+++ THE RECORDS

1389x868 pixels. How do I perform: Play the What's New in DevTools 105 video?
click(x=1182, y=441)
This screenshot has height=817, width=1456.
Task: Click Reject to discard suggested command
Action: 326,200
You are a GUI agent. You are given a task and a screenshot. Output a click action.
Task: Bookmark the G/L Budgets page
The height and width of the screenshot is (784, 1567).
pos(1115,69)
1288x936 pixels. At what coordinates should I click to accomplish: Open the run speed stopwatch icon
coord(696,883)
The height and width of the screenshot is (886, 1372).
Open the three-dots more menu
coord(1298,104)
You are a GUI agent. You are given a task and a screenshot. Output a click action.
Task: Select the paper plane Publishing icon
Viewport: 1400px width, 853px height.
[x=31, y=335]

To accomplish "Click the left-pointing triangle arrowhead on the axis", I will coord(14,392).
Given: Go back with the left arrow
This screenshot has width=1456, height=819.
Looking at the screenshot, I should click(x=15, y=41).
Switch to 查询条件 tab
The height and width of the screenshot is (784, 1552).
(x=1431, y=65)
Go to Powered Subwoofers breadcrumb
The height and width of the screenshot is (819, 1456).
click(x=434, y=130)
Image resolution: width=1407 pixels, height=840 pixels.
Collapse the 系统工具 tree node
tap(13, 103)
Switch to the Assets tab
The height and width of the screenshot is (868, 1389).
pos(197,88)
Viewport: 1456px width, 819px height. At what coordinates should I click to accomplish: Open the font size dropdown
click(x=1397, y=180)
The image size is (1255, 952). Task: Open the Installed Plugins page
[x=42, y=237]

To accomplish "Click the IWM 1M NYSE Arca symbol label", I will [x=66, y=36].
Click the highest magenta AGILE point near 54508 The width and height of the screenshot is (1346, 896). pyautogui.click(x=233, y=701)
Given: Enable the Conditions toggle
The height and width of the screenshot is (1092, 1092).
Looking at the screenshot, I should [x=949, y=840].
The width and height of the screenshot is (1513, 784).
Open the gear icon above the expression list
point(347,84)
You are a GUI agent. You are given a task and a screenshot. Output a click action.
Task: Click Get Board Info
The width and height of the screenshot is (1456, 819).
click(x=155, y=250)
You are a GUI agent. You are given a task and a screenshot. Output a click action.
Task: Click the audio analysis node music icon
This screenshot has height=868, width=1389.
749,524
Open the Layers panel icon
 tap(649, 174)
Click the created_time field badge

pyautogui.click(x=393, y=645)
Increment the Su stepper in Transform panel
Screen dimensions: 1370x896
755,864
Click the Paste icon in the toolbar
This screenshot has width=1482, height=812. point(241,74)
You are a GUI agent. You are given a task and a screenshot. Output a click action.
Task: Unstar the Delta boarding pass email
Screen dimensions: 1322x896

++++++

Every entry is to be printed exactly as given.

1389x868 pixels. How do I perform: Play the What's New in DevTools 105 video?
click(x=1182, y=441)
This screenshot has height=817, width=1456.
Task: Click Reject to discard suggested command
Action: 326,200
You are a GUI agent. You are given a task and a screenshot. Output a click action.
Task: Bookmark the G/L Budgets page
The height and width of the screenshot is (784, 1567).
pos(1115,69)
1288x936 pixels. At what coordinates should I click to accomplish: Open the run speed stopwatch icon
coord(696,883)
The height and width of the screenshot is (886, 1372).
Open the three-dots more menu
coord(1298,104)
You are a GUI agent. You are given a task and a screenshot. Output a click action.
Task: Select the paper plane Publishing icon
Viewport: 1400px width, 853px height.
[x=31, y=335]

To accomplish "Click the left-pointing triangle arrowhead on the axis", I will coord(14,392).
Given: Go back with the left arrow
This screenshot has width=1456, height=819.
Looking at the screenshot, I should click(x=15, y=41).
Switch to 查询条件 tab
The height and width of the screenshot is (784, 1552).
(x=1431, y=65)
Go to Powered Subwoofers breadcrumb
The height and width of the screenshot is (819, 1456).
click(x=434, y=130)
Image resolution: width=1407 pixels, height=840 pixels.
Collapse the 系统工具 tree node
tap(13, 103)
Switch to the Assets tab
The height and width of the screenshot is (868, 1389).
pos(197,88)
Viewport: 1456px width, 819px height. At what coordinates should I click to accomplish: Open the font size dropdown
click(x=1397, y=180)
The image size is (1255, 952). Task: Open the Installed Plugins page
[x=42, y=237]

To accomplish "Click the IWM 1M NYSE Arca symbol label", I will [x=66, y=36].
Click the highest magenta AGILE point near 54508 The width and height of the screenshot is (1346, 896). pyautogui.click(x=233, y=701)
Given: Enable the Conditions toggle
The height and width of the screenshot is (1092, 1092).
Looking at the screenshot, I should [x=949, y=840].
The width and height of the screenshot is (1513, 784).
Open the gear icon above the expression list
point(347,84)
You are a GUI agent. You are given a task and a screenshot. Output a click action.
Task: Click Get Board Info
The width and height of the screenshot is (1456, 819).
click(x=155, y=250)
You are a GUI agent. You are given a task and a screenshot. Output a click action.
Task: Click the audio analysis node music icon
This screenshot has height=868, width=1389.
749,524
Open the Layers panel icon
 tap(649, 174)
Click the created_time field badge

pyautogui.click(x=393, y=645)
Increment the Su stepper in Transform panel
Screen dimensions: 1370x896
755,864
Click the Paste icon in the toolbar
This screenshot has width=1482, height=812. point(241,74)
You are a GUI agent. You are given a task and a screenshot. Output a click action.
Task: Unstar the Delta boarding pass email
Screen dimensions: 1322x896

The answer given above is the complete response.